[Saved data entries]
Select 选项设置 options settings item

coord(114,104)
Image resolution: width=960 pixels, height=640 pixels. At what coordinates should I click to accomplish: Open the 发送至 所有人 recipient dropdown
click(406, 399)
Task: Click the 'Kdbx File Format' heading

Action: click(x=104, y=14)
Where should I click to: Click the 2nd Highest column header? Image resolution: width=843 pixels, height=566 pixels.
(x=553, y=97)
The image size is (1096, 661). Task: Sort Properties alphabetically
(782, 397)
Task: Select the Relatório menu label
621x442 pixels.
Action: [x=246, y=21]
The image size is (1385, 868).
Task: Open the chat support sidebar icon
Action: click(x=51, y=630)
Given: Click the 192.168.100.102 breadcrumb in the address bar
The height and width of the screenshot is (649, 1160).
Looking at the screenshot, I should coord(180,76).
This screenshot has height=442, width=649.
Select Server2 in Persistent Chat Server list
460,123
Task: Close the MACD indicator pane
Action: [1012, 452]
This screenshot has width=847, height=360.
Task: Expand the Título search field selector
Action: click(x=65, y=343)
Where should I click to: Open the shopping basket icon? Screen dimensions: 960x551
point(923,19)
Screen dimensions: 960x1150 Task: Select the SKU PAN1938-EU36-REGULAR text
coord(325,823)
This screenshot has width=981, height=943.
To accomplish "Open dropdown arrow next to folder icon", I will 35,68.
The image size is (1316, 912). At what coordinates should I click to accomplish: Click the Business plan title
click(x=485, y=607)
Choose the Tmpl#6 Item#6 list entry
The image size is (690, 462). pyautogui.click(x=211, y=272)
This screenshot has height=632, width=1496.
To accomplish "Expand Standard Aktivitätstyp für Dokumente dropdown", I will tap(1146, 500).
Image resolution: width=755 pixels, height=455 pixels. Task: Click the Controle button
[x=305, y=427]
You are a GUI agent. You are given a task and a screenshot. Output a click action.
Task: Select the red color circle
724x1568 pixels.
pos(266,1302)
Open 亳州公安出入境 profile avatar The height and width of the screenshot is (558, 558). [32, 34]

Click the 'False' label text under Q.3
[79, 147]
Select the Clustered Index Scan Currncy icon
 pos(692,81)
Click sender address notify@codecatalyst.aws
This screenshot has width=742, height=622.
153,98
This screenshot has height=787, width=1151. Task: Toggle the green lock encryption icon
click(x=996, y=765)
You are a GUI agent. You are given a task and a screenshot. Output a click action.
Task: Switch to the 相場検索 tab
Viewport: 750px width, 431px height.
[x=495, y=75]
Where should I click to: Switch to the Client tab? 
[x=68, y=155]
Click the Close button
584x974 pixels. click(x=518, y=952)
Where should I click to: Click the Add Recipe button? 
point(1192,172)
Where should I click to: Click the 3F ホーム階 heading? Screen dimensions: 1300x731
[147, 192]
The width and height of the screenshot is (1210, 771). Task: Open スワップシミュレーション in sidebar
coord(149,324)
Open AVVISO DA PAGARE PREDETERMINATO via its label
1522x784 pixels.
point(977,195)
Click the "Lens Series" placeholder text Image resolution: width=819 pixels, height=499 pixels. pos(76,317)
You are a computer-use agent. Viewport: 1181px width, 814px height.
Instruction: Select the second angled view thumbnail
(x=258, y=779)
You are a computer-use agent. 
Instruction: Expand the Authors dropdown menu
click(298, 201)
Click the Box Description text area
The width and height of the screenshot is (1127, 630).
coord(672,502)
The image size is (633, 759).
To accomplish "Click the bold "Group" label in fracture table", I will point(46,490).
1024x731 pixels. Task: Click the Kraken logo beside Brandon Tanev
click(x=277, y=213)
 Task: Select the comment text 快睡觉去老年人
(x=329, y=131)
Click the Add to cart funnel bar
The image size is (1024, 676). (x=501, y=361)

■ What is being asked
How many lines in the data above contain the word "will"? Reply with only that figure.

■ Result of the task
3